Technologists should seek out government posts because it gives them the opportunity to affect public policy, which often affects their jobs, Felten said.
Even if technologists don't attain positions of direct authority, their increased presence will incur a rise in "soft power," or influence for their points of view, according to Felten. People in other disciplines, such as economists, have been successful in gaining great prominence within government circles, Felten said. "They didn't do that overnight."
However, it's important to have realistic expectations, Felten said. "I am trying to move a very heavy weight, so I should only expect to move it a short distance," he said by way of analogy. "Even if you make an iota of difference, you've done a lot of good in the aggregate."
Felten is on leave from Princeton University, where he teaches computer science, and is known for his involvement in many high-profile security- and software-related matters, including the successful hacking of a voting machine in 2006.
The FTC is a policy-making agency with two main missions, namely consumer protection and antitrust law as well as a civil law enforcement agency, Felten said.

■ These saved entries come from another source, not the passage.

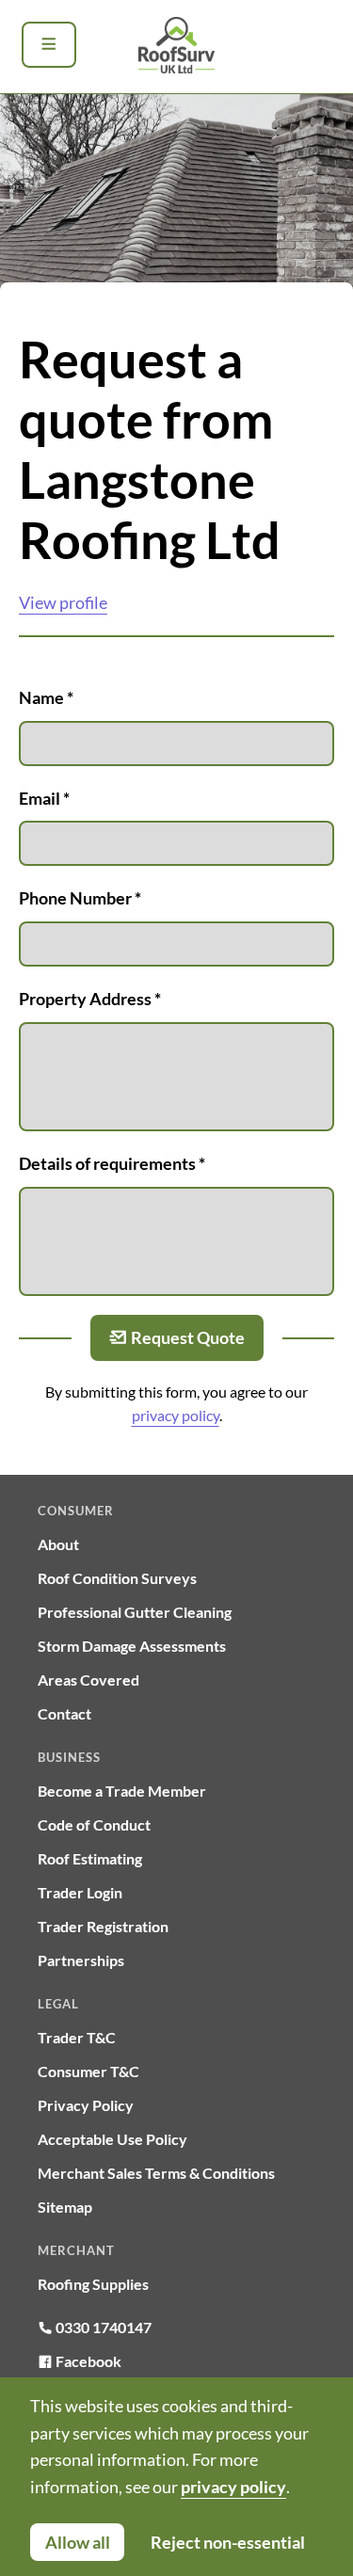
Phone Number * (80, 898)
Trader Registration (103, 1926)
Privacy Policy (86, 2105)
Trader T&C (77, 2037)
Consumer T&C (88, 2071)
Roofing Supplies (93, 2284)
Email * (44, 798)
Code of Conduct (94, 1824)
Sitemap (65, 2207)
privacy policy (175, 1415)
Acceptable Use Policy (112, 2139)
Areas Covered (88, 1679)
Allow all (77, 2542)
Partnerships (81, 1960)
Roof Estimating (90, 1858)
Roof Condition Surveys (117, 1578)
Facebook (87, 2361)
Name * (46, 697)
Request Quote (188, 1337)
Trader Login (80, 1892)
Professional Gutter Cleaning (135, 1612)
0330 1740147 (102, 2327)
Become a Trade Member (122, 1791)
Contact (64, 1713)
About (58, 1544)
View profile (63, 602)
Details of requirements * (112, 1163)
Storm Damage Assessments (132, 1646)
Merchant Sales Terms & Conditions (156, 2173)
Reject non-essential (228, 2542)
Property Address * (90, 998)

Felten's role there is not an operational one, he said. "I'm not the person whose phone buzzes when the network goes down." Instead, he serves as a senior policy adviser to FTC Chairman Jon Leibowitz "on all matters related to technology" and acts as a "technology ambassador to the world," he said.
Felten's talk was short on anecdotes or specific incidents from his tenure so far at the FTC. But he's set to leave the post later this year to return to Princeton, and hinted Tuesday that he'd be more forthcoming once that happens.

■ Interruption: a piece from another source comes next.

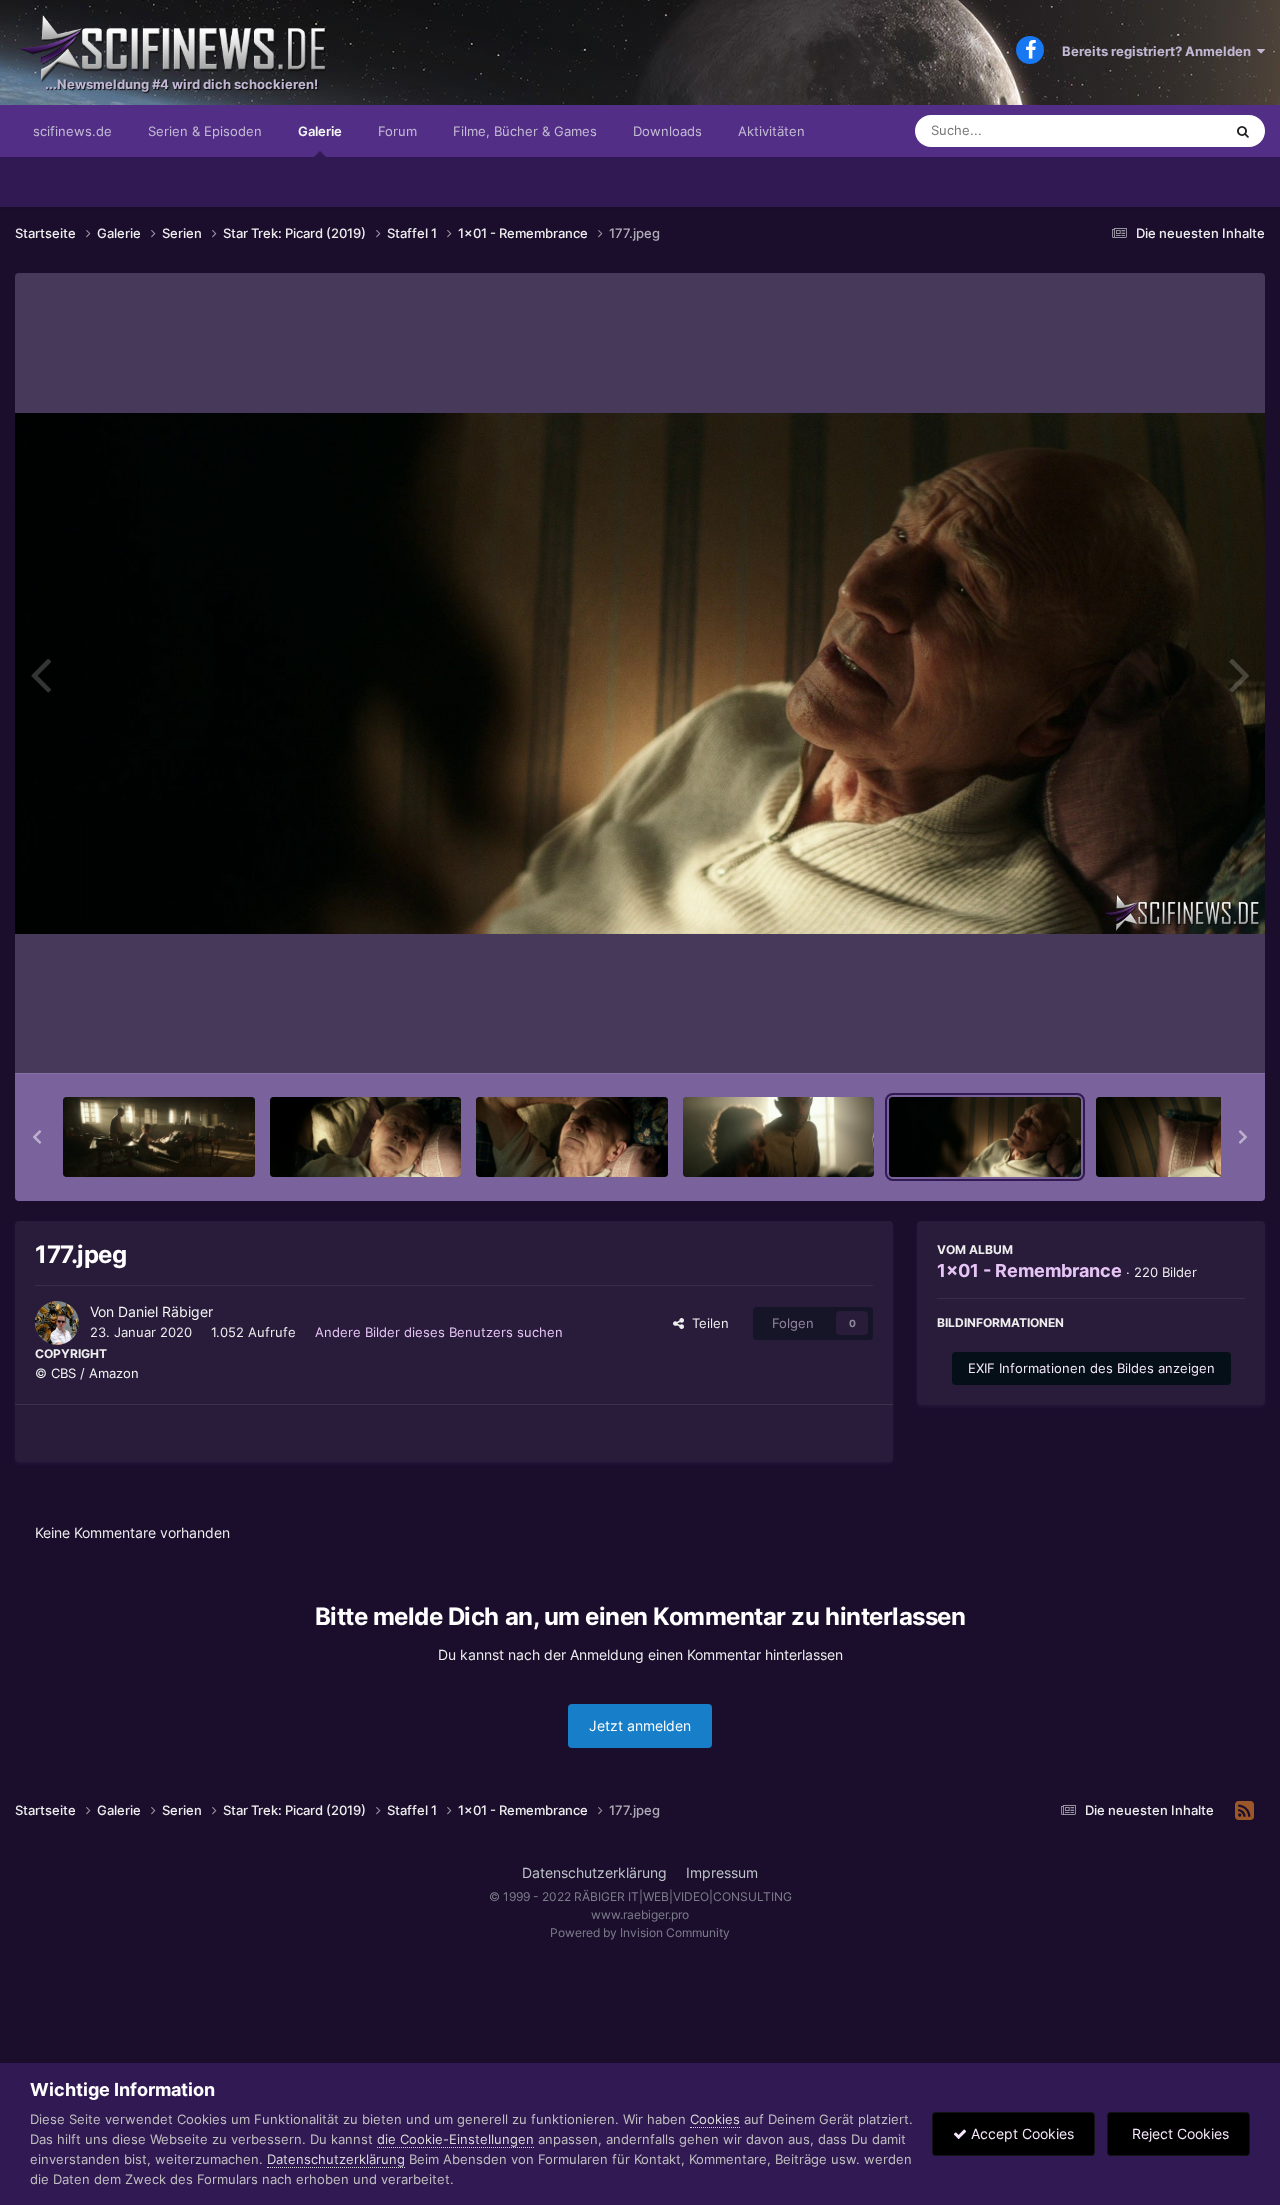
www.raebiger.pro (640, 1914)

Instead, Felten offered a series of general guidelines on how technologists can successfully interact with government officials, who tend to fall somewhere along a "cluelessness scale," as he put it.
At level zero are people who are not experts, "but know how to find and work with experts," he said. "It's really kind of the desired state for someone who's a general-purpose decision maker. The art of being a good decision maker is not to be an expert at every level, it's the ability to function well."